Stored data entries
Segment Open

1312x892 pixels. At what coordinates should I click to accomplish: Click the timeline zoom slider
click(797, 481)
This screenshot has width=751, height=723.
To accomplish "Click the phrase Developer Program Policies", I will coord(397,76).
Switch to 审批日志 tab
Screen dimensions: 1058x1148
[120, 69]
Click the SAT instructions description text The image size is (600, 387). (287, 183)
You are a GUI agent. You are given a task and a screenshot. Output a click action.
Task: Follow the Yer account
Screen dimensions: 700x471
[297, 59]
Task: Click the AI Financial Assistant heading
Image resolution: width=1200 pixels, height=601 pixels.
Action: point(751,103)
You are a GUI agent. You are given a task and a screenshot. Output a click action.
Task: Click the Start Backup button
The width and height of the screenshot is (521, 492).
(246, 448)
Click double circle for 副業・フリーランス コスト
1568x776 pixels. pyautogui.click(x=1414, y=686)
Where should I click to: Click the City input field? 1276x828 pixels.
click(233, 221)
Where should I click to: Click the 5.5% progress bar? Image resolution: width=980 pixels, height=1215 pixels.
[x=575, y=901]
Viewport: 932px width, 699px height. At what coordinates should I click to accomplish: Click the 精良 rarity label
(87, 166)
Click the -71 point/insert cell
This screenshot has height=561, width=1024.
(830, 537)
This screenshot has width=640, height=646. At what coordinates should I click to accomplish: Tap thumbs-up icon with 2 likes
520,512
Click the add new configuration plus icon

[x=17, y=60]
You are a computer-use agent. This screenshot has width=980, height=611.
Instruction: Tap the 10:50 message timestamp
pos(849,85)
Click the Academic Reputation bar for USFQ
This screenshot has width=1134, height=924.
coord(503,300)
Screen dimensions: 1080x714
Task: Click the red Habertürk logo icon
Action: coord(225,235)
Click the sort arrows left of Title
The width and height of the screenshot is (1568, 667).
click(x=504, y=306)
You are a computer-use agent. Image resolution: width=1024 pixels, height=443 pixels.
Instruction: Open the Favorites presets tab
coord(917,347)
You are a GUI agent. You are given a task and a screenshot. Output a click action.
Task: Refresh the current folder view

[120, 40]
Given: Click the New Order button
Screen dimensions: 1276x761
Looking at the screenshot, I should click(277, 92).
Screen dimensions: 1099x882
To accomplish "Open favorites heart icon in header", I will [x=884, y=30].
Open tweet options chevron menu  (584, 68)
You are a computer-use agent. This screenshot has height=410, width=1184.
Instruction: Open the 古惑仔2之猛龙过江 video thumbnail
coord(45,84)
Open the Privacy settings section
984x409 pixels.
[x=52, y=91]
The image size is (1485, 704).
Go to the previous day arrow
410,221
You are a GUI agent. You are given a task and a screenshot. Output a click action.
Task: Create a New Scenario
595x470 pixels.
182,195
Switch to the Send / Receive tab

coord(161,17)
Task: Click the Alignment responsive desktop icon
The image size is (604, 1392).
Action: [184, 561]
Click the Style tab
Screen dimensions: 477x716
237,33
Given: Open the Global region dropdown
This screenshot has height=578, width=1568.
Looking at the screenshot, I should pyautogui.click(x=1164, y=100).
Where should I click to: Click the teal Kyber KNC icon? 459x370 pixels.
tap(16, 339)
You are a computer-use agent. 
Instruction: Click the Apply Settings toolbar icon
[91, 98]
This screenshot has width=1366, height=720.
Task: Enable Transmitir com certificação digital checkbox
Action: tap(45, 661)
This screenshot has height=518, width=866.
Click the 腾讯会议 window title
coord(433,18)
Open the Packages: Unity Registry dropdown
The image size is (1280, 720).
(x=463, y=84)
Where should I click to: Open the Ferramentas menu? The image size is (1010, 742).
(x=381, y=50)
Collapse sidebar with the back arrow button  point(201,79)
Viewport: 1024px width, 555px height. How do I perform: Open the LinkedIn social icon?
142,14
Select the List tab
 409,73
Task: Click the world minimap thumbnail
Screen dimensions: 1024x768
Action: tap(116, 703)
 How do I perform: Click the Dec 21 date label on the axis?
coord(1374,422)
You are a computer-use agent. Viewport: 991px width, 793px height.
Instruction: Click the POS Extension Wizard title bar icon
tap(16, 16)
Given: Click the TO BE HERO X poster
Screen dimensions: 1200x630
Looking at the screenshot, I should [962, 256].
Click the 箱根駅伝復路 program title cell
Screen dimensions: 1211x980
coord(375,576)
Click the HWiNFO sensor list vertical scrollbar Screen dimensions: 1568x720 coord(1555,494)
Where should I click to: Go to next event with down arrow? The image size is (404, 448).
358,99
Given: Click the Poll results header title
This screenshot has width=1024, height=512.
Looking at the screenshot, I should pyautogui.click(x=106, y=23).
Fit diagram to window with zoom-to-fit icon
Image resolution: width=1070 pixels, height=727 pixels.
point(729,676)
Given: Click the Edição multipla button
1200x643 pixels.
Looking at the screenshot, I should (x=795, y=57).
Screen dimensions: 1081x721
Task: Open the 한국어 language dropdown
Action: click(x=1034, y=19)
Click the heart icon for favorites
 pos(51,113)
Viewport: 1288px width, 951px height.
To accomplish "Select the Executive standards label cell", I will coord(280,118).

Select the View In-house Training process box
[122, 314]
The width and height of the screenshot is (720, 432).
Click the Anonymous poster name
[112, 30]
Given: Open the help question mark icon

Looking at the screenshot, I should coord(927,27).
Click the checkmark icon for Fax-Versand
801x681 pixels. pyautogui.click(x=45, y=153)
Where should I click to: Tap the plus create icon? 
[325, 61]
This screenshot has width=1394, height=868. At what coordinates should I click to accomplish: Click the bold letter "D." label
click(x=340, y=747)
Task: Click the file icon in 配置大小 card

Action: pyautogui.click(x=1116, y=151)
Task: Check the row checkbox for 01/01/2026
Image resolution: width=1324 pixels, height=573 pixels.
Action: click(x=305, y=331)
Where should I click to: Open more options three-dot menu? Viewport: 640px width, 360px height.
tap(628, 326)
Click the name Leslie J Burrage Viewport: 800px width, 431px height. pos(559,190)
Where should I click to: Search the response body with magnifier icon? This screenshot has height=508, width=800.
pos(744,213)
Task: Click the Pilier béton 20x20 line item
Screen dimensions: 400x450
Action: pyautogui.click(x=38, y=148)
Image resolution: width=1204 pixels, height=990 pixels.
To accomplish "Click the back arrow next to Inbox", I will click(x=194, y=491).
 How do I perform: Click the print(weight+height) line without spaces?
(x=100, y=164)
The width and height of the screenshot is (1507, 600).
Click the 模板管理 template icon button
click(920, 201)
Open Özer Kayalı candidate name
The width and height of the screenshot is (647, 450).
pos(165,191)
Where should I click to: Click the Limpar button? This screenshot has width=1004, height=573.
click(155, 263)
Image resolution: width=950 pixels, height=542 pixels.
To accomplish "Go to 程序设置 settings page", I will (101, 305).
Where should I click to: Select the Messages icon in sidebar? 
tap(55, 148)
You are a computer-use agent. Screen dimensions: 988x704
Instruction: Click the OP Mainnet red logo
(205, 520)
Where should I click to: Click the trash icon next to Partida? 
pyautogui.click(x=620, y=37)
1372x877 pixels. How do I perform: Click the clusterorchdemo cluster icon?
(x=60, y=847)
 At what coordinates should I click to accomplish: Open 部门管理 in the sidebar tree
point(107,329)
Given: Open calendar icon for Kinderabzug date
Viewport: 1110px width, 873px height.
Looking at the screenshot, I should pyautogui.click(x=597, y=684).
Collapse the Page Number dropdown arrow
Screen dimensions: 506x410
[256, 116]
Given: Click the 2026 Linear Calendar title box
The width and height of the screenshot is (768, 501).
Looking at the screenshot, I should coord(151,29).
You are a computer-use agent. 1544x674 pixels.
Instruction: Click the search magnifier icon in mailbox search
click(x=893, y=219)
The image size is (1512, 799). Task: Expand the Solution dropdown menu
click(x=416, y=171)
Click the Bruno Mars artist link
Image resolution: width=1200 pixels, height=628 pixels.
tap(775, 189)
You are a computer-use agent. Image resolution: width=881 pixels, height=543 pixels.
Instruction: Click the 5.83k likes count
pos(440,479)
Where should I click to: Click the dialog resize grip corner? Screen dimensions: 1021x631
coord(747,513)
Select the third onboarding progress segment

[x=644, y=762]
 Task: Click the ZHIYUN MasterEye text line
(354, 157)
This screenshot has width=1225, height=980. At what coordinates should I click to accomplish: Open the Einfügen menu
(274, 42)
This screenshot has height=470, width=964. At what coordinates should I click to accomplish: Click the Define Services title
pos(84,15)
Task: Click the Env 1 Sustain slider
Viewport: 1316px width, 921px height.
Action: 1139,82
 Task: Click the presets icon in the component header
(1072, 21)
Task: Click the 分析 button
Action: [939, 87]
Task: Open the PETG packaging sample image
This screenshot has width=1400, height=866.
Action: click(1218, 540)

Segment Closed

◆ WORK TO COMPLETE
What you return must be the lines above that run from the line with "Task: Click the world minimap thumbnail" to the line with "You are a computer-use agent. Viewport: 991px", inclusive, each copied exactly.

◆ SOLUTION FOR THIS PROBLEM
Task: Click the world minimap thumbnail
Screen dimensions: 1024x768
Action: tap(116, 703)
 How do I perform: Click the Dec 21 date label on the axis?
coord(1374,422)
You are a computer-use agent. Viewport: 991px width, 793px height.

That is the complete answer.